Your objective
Write out exactly the lines of the material below, beginning at the top and ending at the line that contains "Follow the View previous topic link".

Data
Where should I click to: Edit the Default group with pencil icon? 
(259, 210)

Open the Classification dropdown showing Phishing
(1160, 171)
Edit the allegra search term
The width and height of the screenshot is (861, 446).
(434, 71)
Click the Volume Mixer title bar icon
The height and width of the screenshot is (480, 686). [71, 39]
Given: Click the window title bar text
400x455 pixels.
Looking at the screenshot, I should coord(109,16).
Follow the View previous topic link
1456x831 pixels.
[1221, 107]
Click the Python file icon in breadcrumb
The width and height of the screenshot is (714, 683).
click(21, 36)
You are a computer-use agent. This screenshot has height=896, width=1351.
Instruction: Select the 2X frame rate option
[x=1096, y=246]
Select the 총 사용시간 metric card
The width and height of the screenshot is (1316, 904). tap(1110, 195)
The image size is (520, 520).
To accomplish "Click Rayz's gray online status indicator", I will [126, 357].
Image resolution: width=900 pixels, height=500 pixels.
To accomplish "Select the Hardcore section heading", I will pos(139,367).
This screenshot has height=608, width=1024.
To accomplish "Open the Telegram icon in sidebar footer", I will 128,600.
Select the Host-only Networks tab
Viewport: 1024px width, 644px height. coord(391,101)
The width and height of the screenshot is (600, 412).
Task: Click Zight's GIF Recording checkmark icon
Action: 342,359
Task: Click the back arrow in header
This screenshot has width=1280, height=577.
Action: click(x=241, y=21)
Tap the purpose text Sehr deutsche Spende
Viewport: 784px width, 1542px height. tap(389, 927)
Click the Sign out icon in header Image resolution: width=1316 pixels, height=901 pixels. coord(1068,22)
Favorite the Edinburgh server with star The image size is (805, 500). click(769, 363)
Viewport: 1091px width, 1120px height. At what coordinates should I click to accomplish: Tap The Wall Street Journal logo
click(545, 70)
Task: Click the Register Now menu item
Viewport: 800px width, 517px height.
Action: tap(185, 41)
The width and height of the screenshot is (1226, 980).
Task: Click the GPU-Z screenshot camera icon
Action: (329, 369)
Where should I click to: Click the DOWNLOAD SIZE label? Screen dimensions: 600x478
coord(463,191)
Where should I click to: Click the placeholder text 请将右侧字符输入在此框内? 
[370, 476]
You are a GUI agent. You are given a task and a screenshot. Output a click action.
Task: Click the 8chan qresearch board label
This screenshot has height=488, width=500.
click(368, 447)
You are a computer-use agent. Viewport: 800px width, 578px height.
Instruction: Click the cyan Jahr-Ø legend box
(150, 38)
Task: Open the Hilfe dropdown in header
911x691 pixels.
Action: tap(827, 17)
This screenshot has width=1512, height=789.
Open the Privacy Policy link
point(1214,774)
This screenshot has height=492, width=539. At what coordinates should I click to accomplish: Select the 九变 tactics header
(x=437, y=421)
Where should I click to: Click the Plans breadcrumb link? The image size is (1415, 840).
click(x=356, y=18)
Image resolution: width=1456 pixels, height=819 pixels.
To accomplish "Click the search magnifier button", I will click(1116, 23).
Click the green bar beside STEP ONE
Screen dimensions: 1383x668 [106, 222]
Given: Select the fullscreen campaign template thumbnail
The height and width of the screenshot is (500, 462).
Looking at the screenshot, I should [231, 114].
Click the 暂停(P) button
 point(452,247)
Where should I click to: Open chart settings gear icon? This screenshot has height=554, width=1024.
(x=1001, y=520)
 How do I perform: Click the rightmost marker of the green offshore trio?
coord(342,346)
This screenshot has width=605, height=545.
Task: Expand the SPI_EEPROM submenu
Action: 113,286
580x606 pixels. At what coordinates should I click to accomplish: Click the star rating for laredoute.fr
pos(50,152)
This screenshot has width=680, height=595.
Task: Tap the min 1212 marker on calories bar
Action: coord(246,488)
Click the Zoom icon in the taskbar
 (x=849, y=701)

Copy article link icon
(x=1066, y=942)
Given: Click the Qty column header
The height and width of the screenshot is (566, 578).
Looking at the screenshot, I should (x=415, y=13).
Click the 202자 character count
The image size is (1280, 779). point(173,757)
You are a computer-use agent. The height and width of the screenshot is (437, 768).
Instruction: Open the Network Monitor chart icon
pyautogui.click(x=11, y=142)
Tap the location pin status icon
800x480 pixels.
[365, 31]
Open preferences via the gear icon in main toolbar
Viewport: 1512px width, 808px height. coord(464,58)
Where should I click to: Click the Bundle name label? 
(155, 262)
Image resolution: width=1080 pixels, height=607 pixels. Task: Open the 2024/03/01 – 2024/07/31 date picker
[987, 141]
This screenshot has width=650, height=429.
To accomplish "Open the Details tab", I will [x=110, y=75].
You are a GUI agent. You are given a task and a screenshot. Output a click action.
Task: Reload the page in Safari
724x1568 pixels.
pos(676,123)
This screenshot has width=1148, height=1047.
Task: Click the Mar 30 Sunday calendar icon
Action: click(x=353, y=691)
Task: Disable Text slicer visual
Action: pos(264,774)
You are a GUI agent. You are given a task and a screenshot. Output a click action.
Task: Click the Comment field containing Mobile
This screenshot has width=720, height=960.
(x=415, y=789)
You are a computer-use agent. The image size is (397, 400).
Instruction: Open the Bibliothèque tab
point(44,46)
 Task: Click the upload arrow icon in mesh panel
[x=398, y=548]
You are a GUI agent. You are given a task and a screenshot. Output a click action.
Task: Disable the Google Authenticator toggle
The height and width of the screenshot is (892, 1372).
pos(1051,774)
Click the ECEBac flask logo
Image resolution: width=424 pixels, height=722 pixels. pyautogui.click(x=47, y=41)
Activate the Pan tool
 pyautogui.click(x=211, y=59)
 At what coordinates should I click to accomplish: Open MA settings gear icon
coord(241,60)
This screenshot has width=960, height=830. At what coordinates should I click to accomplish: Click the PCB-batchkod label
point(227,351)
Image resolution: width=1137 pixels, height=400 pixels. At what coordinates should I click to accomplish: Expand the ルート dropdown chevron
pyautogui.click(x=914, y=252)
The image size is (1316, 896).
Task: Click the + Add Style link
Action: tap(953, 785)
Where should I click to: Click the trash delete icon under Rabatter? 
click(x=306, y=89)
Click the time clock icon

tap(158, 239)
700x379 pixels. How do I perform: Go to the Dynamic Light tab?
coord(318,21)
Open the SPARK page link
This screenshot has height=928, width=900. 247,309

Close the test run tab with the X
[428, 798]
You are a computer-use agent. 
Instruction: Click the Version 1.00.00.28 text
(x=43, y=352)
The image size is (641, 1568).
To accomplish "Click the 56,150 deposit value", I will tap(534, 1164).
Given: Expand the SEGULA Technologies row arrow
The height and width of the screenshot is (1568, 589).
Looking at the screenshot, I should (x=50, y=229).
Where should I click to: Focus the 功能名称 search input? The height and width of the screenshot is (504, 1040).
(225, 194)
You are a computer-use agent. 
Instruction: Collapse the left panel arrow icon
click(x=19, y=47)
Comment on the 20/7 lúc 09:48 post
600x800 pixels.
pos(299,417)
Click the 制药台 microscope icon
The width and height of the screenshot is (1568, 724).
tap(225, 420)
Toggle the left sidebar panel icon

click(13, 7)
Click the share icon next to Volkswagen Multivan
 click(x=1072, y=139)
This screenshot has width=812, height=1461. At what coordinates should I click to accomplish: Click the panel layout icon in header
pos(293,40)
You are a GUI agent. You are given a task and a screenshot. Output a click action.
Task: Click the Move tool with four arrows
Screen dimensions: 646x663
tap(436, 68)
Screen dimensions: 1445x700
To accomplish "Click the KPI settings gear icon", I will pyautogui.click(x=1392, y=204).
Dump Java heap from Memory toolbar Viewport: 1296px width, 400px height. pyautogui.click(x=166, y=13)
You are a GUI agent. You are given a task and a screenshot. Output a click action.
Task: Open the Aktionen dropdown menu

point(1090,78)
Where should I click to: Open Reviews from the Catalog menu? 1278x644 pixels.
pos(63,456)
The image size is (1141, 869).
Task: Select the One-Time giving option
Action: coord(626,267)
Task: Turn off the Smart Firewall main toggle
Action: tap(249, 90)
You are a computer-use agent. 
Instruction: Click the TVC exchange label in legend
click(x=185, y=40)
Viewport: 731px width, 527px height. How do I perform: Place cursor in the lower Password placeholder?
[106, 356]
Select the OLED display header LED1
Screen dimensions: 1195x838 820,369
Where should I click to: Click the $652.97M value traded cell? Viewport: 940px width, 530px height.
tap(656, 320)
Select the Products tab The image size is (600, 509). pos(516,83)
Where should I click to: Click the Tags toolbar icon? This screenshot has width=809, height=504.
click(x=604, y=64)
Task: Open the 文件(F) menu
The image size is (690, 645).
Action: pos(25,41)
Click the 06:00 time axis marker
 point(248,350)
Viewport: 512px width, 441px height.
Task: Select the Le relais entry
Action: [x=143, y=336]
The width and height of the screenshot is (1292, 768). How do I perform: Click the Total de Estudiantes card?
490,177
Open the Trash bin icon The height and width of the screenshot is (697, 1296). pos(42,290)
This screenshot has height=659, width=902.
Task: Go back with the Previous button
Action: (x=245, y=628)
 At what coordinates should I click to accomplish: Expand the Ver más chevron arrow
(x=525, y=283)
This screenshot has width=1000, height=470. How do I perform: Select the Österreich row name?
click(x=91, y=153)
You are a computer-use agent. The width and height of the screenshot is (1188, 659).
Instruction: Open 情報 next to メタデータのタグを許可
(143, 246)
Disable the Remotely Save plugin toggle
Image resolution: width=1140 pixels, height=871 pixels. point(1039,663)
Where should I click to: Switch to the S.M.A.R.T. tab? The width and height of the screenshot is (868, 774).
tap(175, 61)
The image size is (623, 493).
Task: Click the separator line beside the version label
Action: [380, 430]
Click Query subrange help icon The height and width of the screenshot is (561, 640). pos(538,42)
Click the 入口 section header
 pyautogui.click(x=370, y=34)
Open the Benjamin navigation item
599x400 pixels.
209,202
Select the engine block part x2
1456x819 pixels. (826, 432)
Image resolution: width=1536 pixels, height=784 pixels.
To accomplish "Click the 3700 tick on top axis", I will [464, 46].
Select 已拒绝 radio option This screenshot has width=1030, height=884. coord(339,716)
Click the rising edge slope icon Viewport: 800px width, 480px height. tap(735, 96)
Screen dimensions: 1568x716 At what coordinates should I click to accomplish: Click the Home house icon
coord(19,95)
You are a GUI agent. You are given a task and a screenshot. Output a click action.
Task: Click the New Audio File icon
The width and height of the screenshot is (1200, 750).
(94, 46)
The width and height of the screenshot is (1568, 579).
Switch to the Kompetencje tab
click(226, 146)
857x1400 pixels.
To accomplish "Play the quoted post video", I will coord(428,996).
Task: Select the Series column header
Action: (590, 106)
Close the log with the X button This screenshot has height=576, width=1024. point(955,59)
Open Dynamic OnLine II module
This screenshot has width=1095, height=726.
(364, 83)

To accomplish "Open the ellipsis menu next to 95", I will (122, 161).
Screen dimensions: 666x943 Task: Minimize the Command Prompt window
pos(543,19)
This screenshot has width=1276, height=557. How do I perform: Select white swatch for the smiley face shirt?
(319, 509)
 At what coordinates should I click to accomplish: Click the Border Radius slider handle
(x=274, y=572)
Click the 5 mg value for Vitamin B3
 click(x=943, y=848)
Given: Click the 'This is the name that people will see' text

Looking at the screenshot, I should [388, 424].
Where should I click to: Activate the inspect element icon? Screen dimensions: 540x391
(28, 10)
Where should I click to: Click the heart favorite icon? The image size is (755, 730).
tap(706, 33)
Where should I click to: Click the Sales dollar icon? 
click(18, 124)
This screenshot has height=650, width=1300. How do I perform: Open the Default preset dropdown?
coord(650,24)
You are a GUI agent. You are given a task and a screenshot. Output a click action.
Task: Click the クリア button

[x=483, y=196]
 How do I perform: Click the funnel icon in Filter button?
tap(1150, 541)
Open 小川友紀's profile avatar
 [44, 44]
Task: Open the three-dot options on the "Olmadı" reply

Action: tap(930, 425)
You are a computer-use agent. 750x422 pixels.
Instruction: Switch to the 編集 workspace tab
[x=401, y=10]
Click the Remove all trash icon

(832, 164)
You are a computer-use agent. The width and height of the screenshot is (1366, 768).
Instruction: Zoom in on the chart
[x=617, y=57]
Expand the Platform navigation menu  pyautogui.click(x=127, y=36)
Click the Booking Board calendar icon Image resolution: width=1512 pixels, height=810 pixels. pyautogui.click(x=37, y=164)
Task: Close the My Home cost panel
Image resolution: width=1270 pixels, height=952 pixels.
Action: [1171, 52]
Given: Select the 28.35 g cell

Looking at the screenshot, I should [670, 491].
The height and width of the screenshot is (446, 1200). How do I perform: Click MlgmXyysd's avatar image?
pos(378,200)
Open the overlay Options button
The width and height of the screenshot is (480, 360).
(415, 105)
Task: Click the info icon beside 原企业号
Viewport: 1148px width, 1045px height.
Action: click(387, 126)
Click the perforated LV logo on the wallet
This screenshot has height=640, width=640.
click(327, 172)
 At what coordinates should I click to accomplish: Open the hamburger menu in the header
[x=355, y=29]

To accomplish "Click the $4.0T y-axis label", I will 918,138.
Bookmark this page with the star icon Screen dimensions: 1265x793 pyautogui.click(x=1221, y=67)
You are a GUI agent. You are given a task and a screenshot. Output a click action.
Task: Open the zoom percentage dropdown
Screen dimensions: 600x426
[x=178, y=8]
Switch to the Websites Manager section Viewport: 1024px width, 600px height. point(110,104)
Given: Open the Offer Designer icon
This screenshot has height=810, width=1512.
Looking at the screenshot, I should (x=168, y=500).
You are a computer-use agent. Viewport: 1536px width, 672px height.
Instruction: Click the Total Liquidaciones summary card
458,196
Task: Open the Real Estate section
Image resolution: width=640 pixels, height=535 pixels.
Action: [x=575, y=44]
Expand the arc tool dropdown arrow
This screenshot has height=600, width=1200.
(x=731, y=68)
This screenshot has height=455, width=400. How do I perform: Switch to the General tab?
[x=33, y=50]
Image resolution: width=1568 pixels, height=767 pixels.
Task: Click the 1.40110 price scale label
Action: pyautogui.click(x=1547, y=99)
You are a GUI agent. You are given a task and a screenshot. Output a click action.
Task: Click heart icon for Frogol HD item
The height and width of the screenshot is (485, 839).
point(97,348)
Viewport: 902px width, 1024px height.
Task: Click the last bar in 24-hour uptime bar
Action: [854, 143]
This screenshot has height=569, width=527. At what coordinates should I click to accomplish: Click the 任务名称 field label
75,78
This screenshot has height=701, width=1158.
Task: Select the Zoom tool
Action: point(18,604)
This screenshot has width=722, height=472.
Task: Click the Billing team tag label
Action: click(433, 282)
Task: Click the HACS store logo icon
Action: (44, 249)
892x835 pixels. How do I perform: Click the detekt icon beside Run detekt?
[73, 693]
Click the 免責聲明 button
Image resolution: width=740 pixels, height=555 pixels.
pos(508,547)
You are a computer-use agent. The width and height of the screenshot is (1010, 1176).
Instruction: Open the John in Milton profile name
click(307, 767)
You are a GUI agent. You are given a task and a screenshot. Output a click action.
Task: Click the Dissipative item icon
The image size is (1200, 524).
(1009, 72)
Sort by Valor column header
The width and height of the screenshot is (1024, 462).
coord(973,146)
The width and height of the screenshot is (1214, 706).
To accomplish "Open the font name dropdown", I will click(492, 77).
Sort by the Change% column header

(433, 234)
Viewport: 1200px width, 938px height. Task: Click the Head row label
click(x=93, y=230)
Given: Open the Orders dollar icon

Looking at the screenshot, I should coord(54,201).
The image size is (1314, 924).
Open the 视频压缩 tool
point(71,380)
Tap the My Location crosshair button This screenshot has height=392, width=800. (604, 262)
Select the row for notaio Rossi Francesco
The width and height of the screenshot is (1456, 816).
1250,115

Written answer
Where should I click to: Edit the Default group with pencil icon? 
(259, 210)

Open the Classification dropdown showing Phishing
(1160, 171)
Edit the allegra search term
The width and height of the screenshot is (861, 446).
(434, 71)
Click the Volume Mixer title bar icon
The height and width of the screenshot is (480, 686). [71, 39]
Given: Click the window title bar text
400x455 pixels.
Looking at the screenshot, I should coord(109,16).
Follow the View previous topic link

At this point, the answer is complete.